> **Exercices**:
1 - Pouvez-vous reproduire fidèlement le passage de l'extrait de page qui commence aux mots « En tout état » et s'arrête après « la présente décision. » ?
2 - Pouvez-vous réécrire à l'identique les rangées des données enregistrées, de la toute première jusqu'à celle qui contient « Action: pyautogui.click(x=1344, y=52) », incluse ?

> **Extrait de page**:
::::::::

La SAS SDMI a demandé au conseil de prud'hommes de :

A titre principal

- Se déclarer incompétent dans la mesure où l'affaire présente une contestation sérieuse, et qu'il n'existe aucun caractère d'urgence



A titre subsidiaire

- Débouter M. [F] de l'intégralité de ses demandes, fins et prétentions



En tout état de cause

- Condamner M. [F] à lui verser la somme de 3000 euros au titre de l'article 700 du code de procédure civile ainsi qu'aux entiers dépens.



Par ordonnance de référé en date du 14 juin 2023, le conseil de prud'hommes de Rennes a :

- Ordonné à la société SDMI Maisons Socoren de verser à M. [F] la somme de 3964 euros au titre des commissions dues

- Ordonné à la société SDMI Maisons Socoren de verser à M. [F] la somme de 2000 euros au titre de la prime 'Challenge "

- Ordonné à la société SDMI Maisons Socoren de remettre à M. [F] l'état d'avancement des différentes maisons sur lesquelles il est intervenu sous astreinte de 200 euros par jour de retard à compter du 8ème jour suivant la notification de la présente décision.

- Dit que la liquidation éventuelle de l'astreinte sera du ressort de la formation de référé du conseil de prud'hommes.





- Condamné la société SDMI Maisons Socoren à verser à M. [F] la somme de 1 500 euros sur le fondement de l'article 700 du code de procédure civile.



- Dit que la société SDMI Maisons Socoren supportera les dépens y compris les frais éventuels d'huissier en cas d'exécution forcée de la présente ordonnance.



***

La SAS SDMI a interjeté appel de cette décision par déclaration au greffe en date du 6 juillet 2023.



En l'état de ses dernières conclusions transmises par son conseil sur le RPVA le 12 février 2024, la SAS SDMI demande à la cour d'appel de :

- Réformer le jugement du conseil de prudhommes de Rennes ce qu'il a :

- Reconnu la compétence de la formation de référé pour statuer sur les demandes de M. [F] ;

- Ordonné le versement par la société SDMI à M. [F] la somme de 3964 euros au titre des commissions dues ;

- Ordonné le versement par la société SDMI à M. [F] la somme de 2000 euros au titre de la prime « challenge » ;

- Ordonné la remise sous astreinte de l'état d'avancement des différentes maisons sur lesquelles est intervenu M. [F], sous astreinte de 200 euros par jour de retard

- Condamné la société SDMI aux dépens et à payer la somme de 1500 euros au titre des frais irrépétibles ;



Et statuant à nouveau,

A titre principal :

- Déclarer la formation de référé incompétente au regard de l'existence d'une contestation sérieuse et en débouter M. [F] de toutes ses demandes fins et conclusions.

::::::::

> **Données enregistrées**:

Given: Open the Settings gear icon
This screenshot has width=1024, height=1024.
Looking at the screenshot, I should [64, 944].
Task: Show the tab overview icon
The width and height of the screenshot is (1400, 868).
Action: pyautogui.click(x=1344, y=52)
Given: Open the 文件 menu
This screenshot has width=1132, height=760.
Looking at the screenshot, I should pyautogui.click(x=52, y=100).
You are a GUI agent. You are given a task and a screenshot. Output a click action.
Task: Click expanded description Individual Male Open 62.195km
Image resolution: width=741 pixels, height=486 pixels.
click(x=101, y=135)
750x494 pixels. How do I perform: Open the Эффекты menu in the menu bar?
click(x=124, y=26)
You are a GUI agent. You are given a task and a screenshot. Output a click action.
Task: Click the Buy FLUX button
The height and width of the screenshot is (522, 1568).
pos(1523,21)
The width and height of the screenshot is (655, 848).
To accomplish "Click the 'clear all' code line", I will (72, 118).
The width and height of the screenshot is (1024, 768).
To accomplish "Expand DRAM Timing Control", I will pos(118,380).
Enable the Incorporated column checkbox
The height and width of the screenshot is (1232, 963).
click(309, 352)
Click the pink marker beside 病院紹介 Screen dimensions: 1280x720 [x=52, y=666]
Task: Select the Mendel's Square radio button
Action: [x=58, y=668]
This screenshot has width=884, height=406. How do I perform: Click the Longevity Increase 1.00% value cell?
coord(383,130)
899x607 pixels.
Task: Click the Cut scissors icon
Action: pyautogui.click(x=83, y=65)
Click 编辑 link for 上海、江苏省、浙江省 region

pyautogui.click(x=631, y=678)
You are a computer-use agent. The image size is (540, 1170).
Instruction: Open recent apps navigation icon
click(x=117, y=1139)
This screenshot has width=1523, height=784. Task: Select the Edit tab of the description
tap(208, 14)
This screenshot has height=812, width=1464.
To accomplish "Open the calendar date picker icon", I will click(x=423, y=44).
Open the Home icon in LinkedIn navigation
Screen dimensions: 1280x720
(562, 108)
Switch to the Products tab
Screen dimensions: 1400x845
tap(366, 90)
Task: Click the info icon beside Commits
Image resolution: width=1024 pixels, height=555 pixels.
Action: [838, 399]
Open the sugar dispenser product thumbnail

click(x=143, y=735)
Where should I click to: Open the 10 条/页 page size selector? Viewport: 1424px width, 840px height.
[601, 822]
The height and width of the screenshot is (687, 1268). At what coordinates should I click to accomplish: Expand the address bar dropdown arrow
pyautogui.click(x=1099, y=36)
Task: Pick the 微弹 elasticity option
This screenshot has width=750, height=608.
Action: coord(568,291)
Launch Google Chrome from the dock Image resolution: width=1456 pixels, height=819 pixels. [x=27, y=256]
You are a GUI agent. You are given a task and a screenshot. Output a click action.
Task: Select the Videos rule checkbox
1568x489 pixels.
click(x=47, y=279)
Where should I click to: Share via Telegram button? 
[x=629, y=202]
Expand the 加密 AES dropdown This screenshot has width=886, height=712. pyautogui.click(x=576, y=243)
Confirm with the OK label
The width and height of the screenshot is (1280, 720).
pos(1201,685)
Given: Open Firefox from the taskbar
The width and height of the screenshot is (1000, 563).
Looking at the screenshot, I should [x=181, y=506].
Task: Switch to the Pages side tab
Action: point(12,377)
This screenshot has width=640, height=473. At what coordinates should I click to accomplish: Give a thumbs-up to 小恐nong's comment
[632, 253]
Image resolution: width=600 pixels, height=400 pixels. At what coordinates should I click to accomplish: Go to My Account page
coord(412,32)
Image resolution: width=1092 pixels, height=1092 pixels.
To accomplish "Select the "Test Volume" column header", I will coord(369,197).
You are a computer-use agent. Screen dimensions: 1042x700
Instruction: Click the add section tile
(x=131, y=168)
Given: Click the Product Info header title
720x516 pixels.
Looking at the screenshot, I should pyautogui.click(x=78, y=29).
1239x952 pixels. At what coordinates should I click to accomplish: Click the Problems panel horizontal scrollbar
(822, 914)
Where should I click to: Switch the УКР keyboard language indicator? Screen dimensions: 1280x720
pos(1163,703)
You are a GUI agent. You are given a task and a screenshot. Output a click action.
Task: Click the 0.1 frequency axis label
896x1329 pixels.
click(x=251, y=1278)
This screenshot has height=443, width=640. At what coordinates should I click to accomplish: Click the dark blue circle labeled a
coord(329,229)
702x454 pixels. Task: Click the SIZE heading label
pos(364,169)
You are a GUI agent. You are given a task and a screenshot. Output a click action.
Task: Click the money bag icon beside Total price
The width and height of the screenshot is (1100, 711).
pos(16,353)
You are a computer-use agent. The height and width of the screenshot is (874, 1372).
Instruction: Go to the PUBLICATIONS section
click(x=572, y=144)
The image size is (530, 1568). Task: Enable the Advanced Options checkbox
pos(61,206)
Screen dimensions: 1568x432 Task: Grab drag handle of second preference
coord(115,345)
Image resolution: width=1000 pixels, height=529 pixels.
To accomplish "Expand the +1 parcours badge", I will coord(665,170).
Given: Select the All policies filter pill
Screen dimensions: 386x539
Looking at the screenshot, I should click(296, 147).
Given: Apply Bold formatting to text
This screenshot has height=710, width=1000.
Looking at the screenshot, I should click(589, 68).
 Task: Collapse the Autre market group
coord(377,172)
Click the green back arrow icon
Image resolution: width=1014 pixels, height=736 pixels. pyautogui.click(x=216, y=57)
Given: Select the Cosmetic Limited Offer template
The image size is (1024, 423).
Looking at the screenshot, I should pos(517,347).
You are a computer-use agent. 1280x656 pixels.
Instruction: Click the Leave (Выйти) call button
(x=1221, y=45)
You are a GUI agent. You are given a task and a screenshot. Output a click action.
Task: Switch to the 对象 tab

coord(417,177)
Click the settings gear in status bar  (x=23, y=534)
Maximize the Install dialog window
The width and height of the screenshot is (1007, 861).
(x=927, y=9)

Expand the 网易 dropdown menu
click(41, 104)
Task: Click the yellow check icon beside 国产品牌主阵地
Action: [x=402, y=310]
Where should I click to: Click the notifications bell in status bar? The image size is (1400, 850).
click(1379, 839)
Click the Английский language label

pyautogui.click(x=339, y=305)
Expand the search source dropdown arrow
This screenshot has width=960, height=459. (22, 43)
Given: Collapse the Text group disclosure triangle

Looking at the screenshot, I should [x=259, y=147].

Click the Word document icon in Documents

::::::::

> **Réponses**:
1 -
En tout état de cause

- Condamner M. [F] à lui verser la somme de 3000 euros au titre de l'article 700 du code de procédure civile ainsi qu'aux entiers dépens.



Par ordonnance de référé en date du 14 juin 2023, le conseil de prud'hommes de Rennes a :

- Ordonné à la société SDMI Maisons Socoren de verser à M. [F] la somme de 3964 euros au titre des commissions dues

- Ordonné à la société SDMI Maisons Socoren de verser à M. [F] la somme de 2000 euros au titre de la prime 'Challenge "

- Ordonné à la société SDMI Maisons Socoren de remettre à M. [F] l'état d'avancement des différentes maisons sur lesquelles il est intervenu sous astreinte de 200 euros par jour de retard à compter du 8ème jour suivant la notification de la présente décision.

2 -
Given: Open the Settings gear icon
This screenshot has width=1024, height=1024.
Looking at the screenshot, I should [64, 944].
Task: Show the tab overview icon
The width and height of the screenshot is (1400, 868).
Action: pyautogui.click(x=1344, y=52)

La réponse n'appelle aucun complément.